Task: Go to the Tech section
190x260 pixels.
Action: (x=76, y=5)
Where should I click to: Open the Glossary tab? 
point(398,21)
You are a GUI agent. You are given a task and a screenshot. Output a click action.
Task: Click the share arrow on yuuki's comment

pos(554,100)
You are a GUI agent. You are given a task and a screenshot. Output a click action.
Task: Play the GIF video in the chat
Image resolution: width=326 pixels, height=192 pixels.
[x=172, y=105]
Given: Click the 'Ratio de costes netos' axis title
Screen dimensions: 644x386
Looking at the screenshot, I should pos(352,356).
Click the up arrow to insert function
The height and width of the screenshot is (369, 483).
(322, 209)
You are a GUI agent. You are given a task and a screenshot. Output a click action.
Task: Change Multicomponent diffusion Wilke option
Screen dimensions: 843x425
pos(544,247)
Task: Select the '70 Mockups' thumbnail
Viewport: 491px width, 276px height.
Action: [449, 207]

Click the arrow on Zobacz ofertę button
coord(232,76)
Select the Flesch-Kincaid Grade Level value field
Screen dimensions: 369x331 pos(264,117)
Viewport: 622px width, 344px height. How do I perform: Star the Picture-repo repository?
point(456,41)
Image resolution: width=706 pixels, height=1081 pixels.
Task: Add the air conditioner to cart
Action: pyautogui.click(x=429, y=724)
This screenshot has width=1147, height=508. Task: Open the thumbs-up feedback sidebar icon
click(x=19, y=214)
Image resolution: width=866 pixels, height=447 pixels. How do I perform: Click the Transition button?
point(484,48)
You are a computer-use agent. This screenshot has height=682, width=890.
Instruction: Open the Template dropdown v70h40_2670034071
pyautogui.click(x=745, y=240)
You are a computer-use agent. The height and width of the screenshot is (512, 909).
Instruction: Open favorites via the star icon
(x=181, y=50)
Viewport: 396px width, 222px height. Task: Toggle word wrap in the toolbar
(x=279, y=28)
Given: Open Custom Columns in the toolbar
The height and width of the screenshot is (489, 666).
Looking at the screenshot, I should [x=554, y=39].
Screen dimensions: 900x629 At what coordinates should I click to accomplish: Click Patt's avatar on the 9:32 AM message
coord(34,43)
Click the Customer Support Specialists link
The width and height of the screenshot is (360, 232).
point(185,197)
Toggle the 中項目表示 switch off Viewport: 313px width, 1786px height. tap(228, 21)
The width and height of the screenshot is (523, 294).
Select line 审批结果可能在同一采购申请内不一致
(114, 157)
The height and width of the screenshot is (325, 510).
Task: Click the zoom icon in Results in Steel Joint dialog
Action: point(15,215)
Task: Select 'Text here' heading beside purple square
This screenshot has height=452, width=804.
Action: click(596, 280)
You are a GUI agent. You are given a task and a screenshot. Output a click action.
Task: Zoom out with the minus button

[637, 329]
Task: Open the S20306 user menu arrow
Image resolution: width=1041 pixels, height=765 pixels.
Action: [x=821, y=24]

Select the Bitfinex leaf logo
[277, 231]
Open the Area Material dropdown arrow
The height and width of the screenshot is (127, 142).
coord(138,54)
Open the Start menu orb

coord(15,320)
---
__WHAT IS EXPECTED__. Determine how many lines in the records above hold the word "computer", and answer with that number only.

__OUTPUT FOR THIS TASK__. 2